You considered everything from logical explanations to demonic possession. What do these epistemological poles tell us about the limitations of science and religion?
Maybe these poles can be best understood as the difference between the rational and irrational. We need both. We need to be awake and we need to sleep. We need to verify what’s real and we need to imagine. We need facts and we need dreams. Science is the realm of what can be verified. And religion is the realm of imagination—of the kind of phenomena we can’t verify but we can nevertheless think into being. Both have a way of uplifting experience and degrading it. I expect there are no limitations to either.
COVID-19 was a consideration here: the narrative mostly covers 2019 through 2020. Would you have gone about this quest differently were it not for the pandemic?
Yes. During the pandemic, time seemed to slow down. If you were lucky, space opened up and presented you with room for meditation. And I had, as it turned out, a lot to consider: my dead mother, who seemed suddenly more present than she had been in life; my father—liberated from caregiving, but also unmoored from the woman he’d loved for over half a century; the appearance of inexplicable lights; the spread of a mysterious disease and humanity’s reaction to it.

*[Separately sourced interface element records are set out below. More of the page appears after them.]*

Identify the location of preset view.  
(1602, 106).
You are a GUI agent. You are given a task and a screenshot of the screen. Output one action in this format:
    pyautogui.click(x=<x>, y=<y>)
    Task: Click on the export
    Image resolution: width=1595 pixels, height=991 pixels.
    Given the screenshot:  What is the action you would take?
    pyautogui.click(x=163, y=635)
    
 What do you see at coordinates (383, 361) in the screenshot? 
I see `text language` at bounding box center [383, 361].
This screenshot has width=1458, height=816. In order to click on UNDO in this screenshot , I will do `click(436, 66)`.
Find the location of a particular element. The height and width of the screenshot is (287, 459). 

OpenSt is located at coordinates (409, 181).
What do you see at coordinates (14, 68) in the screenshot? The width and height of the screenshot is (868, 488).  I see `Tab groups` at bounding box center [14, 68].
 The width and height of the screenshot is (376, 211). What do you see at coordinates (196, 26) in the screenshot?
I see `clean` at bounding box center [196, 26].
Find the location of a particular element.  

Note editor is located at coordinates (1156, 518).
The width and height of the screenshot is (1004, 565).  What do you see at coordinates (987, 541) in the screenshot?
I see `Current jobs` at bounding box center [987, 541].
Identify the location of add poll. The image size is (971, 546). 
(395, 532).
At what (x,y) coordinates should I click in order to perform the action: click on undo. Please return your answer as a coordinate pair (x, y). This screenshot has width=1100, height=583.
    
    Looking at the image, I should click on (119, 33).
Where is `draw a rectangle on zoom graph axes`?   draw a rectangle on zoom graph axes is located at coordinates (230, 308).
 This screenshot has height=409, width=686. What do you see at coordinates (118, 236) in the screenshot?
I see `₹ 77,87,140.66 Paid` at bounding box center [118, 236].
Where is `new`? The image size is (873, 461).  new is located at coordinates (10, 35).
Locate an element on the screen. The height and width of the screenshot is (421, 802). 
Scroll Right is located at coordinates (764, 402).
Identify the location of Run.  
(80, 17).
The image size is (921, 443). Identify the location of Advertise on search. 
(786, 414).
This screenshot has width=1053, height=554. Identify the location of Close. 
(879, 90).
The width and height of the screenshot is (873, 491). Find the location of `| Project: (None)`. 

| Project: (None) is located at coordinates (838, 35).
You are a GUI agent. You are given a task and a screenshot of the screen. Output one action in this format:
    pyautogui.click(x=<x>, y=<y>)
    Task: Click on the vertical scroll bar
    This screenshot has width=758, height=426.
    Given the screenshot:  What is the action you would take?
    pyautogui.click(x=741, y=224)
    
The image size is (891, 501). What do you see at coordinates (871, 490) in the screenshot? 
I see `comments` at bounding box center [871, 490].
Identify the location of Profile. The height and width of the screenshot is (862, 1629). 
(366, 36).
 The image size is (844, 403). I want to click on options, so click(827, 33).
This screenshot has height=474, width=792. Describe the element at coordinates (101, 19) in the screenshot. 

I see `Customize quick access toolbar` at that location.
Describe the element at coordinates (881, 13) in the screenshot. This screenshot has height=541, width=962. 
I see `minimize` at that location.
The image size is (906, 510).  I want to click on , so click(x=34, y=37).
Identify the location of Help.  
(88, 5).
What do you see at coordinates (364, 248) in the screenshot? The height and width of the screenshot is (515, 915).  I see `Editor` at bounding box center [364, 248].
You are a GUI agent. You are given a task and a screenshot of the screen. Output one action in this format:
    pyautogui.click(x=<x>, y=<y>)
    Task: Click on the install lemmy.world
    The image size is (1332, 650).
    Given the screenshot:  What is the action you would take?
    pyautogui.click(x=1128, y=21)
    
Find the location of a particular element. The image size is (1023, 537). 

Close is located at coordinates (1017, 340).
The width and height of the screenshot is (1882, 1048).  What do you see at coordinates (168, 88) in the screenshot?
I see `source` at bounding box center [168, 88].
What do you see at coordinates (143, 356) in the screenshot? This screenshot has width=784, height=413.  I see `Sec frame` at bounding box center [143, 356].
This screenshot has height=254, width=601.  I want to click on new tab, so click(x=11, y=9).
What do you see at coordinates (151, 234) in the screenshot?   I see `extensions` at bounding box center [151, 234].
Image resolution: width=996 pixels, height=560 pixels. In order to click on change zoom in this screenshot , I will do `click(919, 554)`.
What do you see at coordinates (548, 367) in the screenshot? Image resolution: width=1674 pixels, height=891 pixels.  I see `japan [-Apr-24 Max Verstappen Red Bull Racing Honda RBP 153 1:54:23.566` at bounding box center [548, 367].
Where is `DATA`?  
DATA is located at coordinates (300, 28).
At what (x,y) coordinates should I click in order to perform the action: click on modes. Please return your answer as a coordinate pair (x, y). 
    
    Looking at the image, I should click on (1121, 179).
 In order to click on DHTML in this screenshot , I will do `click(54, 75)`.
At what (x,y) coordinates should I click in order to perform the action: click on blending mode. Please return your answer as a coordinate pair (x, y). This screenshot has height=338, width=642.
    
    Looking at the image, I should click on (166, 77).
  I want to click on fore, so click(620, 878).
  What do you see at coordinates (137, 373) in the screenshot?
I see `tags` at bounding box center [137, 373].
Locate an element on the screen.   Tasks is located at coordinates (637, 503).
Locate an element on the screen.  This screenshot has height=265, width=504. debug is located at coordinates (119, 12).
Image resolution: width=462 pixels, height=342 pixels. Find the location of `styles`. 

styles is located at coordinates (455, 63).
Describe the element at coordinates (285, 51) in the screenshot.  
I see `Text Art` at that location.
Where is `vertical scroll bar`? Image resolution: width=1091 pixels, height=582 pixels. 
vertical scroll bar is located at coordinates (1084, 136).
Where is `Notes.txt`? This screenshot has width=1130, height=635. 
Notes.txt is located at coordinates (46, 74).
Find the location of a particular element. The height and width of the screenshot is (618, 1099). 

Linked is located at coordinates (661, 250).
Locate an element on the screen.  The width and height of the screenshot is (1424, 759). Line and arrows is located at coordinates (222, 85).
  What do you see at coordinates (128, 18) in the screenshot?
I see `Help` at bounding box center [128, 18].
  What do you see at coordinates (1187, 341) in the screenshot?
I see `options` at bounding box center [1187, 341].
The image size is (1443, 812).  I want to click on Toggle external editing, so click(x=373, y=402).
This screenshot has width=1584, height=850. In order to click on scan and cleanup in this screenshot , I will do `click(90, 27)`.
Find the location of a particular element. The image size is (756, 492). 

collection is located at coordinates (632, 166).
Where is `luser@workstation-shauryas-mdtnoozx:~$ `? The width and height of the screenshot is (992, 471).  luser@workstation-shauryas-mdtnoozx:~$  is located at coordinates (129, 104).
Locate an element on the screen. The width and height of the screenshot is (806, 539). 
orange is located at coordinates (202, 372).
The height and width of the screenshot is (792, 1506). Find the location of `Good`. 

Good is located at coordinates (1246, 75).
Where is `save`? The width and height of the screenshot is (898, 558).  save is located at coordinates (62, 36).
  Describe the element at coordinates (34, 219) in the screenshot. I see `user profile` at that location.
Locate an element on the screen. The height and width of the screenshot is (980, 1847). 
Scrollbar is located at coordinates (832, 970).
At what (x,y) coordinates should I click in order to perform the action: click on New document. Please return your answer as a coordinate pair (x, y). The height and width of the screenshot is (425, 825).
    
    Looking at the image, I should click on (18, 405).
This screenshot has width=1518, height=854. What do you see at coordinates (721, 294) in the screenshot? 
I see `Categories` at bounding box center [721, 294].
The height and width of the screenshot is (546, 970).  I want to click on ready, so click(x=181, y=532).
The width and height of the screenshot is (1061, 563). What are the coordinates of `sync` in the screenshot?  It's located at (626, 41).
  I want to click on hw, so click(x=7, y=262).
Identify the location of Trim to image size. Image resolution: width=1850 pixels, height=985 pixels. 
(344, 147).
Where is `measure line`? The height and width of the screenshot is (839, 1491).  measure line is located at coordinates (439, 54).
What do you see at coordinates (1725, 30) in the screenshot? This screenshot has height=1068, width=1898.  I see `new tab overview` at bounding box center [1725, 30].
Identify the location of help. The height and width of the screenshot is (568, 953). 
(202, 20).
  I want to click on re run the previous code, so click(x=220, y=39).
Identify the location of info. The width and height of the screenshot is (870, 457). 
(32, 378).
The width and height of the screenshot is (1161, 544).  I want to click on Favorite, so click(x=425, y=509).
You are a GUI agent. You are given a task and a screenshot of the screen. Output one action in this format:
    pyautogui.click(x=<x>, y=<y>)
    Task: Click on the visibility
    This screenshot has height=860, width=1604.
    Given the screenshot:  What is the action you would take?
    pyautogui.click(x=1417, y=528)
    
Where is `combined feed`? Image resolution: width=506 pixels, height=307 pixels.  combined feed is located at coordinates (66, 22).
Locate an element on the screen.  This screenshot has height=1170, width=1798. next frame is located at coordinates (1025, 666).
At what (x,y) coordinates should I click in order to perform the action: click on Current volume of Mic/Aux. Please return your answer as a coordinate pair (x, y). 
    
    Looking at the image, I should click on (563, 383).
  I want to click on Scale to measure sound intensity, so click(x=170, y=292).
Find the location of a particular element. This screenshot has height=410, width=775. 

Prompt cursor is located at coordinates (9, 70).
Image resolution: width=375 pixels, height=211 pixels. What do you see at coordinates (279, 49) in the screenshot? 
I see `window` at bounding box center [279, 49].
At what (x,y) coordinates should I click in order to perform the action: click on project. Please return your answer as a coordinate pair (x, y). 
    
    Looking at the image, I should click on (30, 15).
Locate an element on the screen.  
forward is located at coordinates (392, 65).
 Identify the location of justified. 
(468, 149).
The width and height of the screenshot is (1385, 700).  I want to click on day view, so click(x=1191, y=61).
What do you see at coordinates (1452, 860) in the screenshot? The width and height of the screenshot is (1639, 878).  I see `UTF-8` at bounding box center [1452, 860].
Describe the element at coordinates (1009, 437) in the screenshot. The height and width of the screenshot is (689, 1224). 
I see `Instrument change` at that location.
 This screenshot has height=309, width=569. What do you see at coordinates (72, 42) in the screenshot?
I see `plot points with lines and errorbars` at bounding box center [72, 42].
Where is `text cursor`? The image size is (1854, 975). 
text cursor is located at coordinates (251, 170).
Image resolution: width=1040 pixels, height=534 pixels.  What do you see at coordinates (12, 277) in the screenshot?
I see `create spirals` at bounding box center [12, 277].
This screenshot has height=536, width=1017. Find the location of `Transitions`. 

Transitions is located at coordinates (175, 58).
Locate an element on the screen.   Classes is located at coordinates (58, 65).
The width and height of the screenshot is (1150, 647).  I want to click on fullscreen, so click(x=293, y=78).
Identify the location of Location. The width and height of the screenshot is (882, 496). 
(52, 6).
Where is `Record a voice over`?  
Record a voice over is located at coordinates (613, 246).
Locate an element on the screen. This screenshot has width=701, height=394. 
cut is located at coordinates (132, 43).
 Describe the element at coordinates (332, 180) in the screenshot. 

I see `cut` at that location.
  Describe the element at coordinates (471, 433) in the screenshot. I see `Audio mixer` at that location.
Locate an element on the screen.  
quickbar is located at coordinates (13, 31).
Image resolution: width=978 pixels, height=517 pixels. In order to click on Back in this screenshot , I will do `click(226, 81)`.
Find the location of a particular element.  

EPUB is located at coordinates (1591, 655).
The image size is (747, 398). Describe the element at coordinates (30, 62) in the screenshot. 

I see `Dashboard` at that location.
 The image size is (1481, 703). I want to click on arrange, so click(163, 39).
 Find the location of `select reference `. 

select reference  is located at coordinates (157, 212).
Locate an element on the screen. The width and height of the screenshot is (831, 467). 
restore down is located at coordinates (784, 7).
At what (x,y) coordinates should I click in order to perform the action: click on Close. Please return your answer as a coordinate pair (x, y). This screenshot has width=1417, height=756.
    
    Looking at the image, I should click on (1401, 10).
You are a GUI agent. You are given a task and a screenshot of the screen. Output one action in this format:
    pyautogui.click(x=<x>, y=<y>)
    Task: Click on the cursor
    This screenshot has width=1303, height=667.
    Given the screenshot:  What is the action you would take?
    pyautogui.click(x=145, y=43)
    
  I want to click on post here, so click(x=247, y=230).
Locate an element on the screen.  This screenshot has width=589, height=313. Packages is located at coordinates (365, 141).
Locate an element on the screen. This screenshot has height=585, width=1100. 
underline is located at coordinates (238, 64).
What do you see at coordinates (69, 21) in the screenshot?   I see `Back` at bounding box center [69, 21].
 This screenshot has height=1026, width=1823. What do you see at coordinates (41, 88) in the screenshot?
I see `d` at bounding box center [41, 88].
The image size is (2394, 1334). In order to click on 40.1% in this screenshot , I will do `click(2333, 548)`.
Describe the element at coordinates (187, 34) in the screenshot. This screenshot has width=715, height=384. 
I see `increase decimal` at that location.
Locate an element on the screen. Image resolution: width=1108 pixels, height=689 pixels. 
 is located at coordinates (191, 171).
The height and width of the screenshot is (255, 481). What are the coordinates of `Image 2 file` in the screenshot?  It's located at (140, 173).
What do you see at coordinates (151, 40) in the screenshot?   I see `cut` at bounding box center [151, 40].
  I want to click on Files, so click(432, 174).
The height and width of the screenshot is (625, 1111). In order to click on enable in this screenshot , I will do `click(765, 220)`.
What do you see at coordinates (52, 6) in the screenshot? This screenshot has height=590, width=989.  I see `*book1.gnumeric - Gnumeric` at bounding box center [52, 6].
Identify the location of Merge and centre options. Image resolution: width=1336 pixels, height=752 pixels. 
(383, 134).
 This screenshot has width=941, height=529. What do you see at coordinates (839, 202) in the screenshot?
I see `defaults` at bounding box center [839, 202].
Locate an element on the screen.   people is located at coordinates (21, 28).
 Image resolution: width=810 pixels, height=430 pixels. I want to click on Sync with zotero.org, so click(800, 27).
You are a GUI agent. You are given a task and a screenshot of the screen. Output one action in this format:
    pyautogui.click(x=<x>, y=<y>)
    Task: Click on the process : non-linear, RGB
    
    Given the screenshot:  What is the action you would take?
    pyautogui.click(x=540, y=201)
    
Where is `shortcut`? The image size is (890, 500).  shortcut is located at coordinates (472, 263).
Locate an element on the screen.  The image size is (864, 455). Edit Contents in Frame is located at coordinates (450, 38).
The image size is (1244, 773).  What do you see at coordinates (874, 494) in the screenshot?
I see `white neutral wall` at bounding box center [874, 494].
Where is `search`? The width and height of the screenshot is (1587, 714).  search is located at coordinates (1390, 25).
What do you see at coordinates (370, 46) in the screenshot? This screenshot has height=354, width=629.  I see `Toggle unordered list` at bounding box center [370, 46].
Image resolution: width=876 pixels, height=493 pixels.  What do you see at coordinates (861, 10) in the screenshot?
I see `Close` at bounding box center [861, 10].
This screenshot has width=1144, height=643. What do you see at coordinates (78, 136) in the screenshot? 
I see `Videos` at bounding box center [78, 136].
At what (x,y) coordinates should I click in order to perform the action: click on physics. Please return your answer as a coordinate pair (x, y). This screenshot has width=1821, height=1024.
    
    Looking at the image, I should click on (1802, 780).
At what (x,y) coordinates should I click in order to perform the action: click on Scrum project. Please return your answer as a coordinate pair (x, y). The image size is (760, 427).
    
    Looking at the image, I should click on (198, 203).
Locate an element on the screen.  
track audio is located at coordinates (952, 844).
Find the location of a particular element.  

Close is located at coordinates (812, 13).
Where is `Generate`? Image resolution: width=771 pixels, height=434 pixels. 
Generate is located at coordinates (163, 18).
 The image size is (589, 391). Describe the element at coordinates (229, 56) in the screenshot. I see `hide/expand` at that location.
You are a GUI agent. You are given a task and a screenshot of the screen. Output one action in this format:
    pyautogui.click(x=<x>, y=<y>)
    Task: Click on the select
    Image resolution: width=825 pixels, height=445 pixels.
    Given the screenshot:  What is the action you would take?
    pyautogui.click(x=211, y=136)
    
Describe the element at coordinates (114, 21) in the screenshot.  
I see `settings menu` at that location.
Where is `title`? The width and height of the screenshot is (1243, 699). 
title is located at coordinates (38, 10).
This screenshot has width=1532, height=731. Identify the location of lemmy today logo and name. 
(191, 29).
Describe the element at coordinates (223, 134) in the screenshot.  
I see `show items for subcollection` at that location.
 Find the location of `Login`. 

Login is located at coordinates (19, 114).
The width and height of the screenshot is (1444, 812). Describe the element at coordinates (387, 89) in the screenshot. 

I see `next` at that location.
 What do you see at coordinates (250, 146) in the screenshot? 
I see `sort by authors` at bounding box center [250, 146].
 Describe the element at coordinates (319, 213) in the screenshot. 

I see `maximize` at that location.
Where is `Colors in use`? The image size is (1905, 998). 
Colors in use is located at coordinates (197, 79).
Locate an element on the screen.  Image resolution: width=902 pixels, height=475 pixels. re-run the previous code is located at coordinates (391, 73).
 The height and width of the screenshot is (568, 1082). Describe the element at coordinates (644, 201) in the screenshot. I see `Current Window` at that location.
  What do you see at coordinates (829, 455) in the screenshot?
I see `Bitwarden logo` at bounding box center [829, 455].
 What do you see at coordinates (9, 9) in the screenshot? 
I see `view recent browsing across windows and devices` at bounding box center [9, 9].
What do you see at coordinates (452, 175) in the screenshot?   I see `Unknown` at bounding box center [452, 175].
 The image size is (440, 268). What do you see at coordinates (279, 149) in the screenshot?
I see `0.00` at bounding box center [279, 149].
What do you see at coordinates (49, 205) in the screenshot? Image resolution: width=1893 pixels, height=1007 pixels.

As a teacher who elected to teach his classes asynchronously, and with due dates I always qualified with “on or around,” I seemed to have nothing but time. And, with all that time, and so much on my mind, I was able to indulge in a banquet of possible explanations about the unknown.
How would you characterize your convictions nowadays? Do you believe in ghosts?
My convictions. I can’t see that word without the embedded “convict” and its suggestion of imprisonment. Again, I turn to openness. I am open to everything, ghosts included. Otherwise, I shut myself inside the cell of the known. For some reason, I think about the Time-Life Books series from the 1980s that used to be advertised on TV a lot: Mysteries of the Unknown. I want a world like that, where I can consider the Loch Ness monster, UFOs, phantoms, cryptids, secrets, and myths. I want a world where magic is real but its parameters undefined.
Are the flashing lights an ongoing thing? Will they make it into a future edition of North Carolina Ghost Lights and Legends?
Charles Gritzner said that he might include the lights in a future edition of his book—but who knows? And as to whether the lights appear in the cove by my parents’ house—I don’t know that, either. And likely won’t, unless I happen to visit when my father and his wife aren’t home. When they are, they have this system whereby LEDs are projected onto the trees surrounding the house. I don’t know why they do this. It’s unnerving to wake up in the middle of the night and be greeted not with darkness but with tiny, multicolored dots. Dad says that it keeps the whippoorwills and their infernal midnight whooping away. But it also ensures, maybe, that the blinking lights from before are blotted out by these artificial ones. Which makes me sad, in a way. Someday, perhaps, I’ll live long enough to return to that house and live there again. When I do, I’ll look forward to peering out of windows into the pitch black, and waiting for any signals the world has to shine back at me.